Since production of free radicals is a natural occurrence, you'd think we've evolved mechanisms to mitigate their damage. We have. Free radicals [which usually include an oxygen molecule and are known collectively as Reactive Oxygen Species (ROS)], act as signals telling cells to make more of our own, in-house (endogenous) antioxidants - like the powerful enzymes superoxide dismutase and glutathione peroxidase.
But before they're neutralized ...
- Free radicals partake in a positive feedback loop giving us more energy. Muscles need oxygen and glucose to work. When we increase the work of our muscles, e.g. when we exercise, we increase the muscle's need for glucose and oxygen. Byproducts of muscle work are ROS ... ROS act as signals to produce more mitochondria. Mitochondria are energy-producing factories inside cells that use the glucose and oxygen the muscles take up. More mitochondria lead to --> more glucose uptake, lead to --> more energy.
- Free radicals spur the expression of genes that increase sensitivity to insulin - Done through stimulation of PPARs and other compounds. (The thiazolidiediones, a class into which the diabetes drugs Avandia and Actos fall, also stimulate PPARs.)
- Free radicals stimulate the release of the hormone adiponectin. Adiponectin is produced by our fat cells and has been shown to increase insulin sensitivity. Low levels of it correlate with increased diabetes risk.

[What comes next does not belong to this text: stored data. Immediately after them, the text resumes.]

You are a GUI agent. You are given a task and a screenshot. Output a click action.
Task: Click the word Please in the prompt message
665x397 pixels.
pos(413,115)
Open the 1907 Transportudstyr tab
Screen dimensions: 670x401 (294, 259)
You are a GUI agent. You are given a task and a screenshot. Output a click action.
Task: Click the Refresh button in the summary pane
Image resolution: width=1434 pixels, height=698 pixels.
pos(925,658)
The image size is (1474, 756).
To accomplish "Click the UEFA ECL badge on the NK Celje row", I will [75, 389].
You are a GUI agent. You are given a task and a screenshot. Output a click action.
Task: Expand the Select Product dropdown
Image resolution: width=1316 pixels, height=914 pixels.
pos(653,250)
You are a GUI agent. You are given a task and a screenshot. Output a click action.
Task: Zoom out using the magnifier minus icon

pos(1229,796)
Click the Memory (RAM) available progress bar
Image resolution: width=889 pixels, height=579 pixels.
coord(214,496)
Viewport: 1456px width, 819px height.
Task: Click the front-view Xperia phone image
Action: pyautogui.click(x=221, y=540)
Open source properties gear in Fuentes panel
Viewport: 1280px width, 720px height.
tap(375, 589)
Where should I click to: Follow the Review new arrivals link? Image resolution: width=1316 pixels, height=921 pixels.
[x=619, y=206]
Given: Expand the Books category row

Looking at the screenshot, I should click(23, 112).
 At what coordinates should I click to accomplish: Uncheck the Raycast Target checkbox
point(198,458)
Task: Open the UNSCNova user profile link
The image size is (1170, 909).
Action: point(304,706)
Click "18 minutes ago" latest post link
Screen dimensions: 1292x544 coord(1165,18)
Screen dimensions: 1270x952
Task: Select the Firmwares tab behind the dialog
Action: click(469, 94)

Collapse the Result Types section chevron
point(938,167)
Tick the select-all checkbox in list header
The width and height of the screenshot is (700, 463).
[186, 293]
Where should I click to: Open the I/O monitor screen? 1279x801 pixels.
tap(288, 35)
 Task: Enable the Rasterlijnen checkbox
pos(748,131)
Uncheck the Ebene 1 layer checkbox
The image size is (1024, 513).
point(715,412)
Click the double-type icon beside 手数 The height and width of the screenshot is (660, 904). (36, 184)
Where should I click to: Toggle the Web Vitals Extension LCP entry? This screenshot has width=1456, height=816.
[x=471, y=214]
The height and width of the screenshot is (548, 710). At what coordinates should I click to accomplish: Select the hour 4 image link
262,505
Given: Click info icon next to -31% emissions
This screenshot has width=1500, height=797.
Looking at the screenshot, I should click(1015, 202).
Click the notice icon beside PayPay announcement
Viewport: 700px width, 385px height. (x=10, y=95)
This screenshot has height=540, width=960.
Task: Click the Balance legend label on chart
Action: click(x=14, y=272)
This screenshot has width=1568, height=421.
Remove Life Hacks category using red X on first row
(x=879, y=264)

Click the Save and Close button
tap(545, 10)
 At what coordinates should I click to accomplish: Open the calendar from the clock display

This first one is getting a lot of attention:
Antioxidants Prevent Health-Promoting Effects Of Physical Exercise In Humans, PNAS, May 2009.
"Exercise increased parameters of insulin sensitivity only in the absence of antioxidants in both previously untrained and pretrained individuals."These authors went so far as to say:
"If transient increases in oxidative stress are capable of counteracting insulin resistance in humans, it is possible that preventing the formation of ROS by, for example, antioxidants might actually increase, rather than decrease, the risk of type 2 diabetes."
"Published findings tentatively suggest that fruits and vegetables may exert health-promoting effects despite their antioxidant content and possibly due to other bio-active compounds." (Emphasis theirs.)
This one I blogged about at: Vitamin C Supplementation And Exercise Don't Mix.:
Oral Administration Of Vitamin C Decreases Muscle Mitochondrial Biogenesis And Hampers Training-Induced Adaptations In Endurance Performance, AJCN, January 2008.
"Vitamin C supplementation decreases training efficiency because it prevents some cellular adaptations to exercise. [...] The common practice of taking vitamin C supplements during training (for both health-related and performance-related physical fitness) should be seriously questioned."
How Much Is Too Much?
The DRI for vitamin C is 75 mg for women, 90 mg for men. (Both of the above studies used 1000 mg.)
The DRI for vitamin E is 15 mg, about 22 IU. (The first study used 400 IU.)
DRIs or RDAs typically contain a buffer. An estimated average requirement is multiplied by a factor to account for individual variation - to, well, play it safe.
There are about 63 mg vitamin C in a small orange.
There are about 51 mg vitamin C in a half cup of cooked broccoli.
There are about 7 mg (11 IU) vitamin E in 1 ounce of almonds.